Der Politikwissenschaftler und Demokratieforscher Professor Wolfgang Schroeder erklärte, warum das Gesundheitssystem eine hohe Priorität für die Politik haben muss: »Ein funktionierendes Gesundheitssystem ist eine tragende Säule unseres Sozialstaats und damit enorm wichtig für das Vertrauen in die Demokratie. Wer Missstände im Gesundheitswesen zu lange ignoriert, spielt dem Populismus in die Hände.« Für eine stabile Demokratie sei es enorm wichtig, dass alle Menschen gleichermaßen an einer guten Versorgung teilhaben können. Gleichzeitig müssten die Kosten für sie gut tragbar sein. »Die stark steigenden Beiträge für die Kranken- und Pflegeversicherung sind daher Grund zur Sorge«, so Schroeder.
»Die Umfrage sollte für die Sollbruchstellen des Systems sensibilisieren«, warnte Schroeder. »Ein leistungsfähiges Gesundheitssystem für alle ist eine der besten Medikamente im Kampf gegen Populismus und im Kampf gegen die Erosion von Vertrauen.«
Die Ideen der TK, um diese Probleme anzugehen: Eine grundlegende Änderung des Gesundheitssystems. »Unser Ansatz ist das Konzept digital vor ambulant vor stationär«: Damit Patientinnen und Patienten schneller einen Termin bekommen, sei eine digitale Ersteinschätzung sinnvoll, die den Behandlungsbedarf ermittelt und die Betroffenen dahin vermittelt, wo sie am besten behandelt werden – noch bevor ein Arzttermin überhaupt vereinbart wird.
Eine Ersteinschätzung könne gesundheitliche Probleme schnell einordnen und einen geeigneten Behandlungspfad empfehlen. Je nach Situation könne dies eine digitale Selbstversorgung oder ein Termin in einer Haus- oder Facharztpraxis sein. Wer dringend behandelt werden müsse, soll über eine digitale Terminplattform schnell einen Termin bekommen. »Wir müssen Patientinnen und Patienten mehr Orientierung im Gesundheitssystem bieten, damit sie in die Arztpraxen kommen, in denen sie gut versorgt werden können. Eine zielgenauere Versorgung entlastet auch die Ärztinnen und Ärzte«, so der TK-Chef.
Für die Apotheken könne sich Baas durchaus Rollen vorstellen, »die über die heutigen hinausgehen« – konkreter wurde er an dieser Stelle nicht. Er betonte, dass diese Rollen klar definiert sein müssten. Man müsse klar überlegen, wie ein System so aufgestellt werden könne, dass der Patient die beste Versorgung für den ökonomischsten Preis bekommt.

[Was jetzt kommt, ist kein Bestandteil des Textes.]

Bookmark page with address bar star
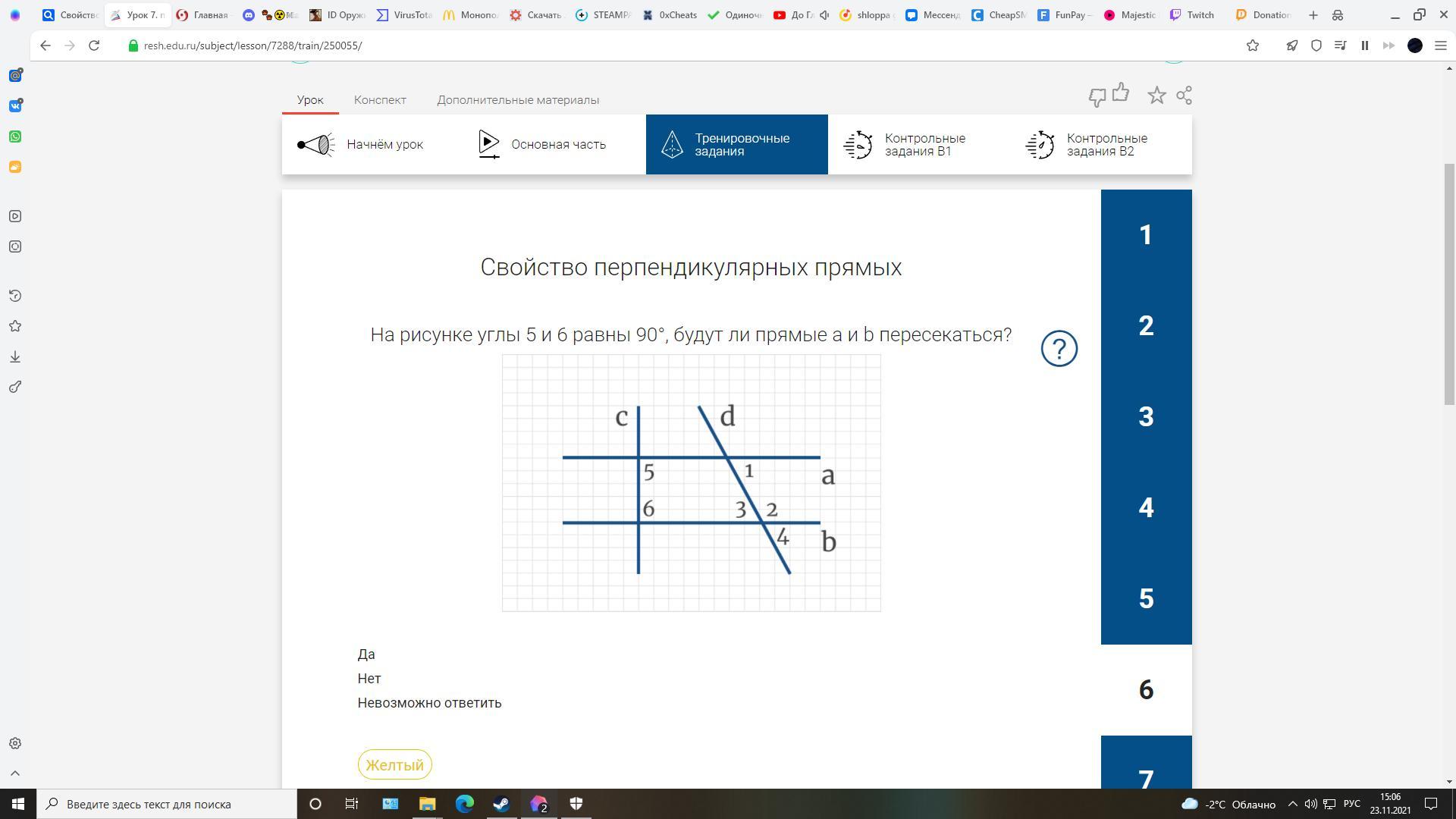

Ein Sofortprogramm bei den GKV-Finanzen mit schnellen Ergebnissen sei zudem nötig, um immer weiter steigende Beiträge zu begrenzen. Ein höherer Herstellerrabatt auf neue Arzneimittel könnte zwei Milliarden Euro pro Jahr bringen. Die ungebremsten Preisentwicklungen bei Pharmazeutika seien auf Dauer nicht finanzierbar: »Ein Spiel, was irgendwann zu Ende ist«.
Wenn der Bund seiner Verpflichtung zur Finanzierung der Beiträge für Bürgergeldempfängerinnen und -empfänger nachkomme, könne dies eine Entlastung von über neun Milliarden Euro jährlich betragen.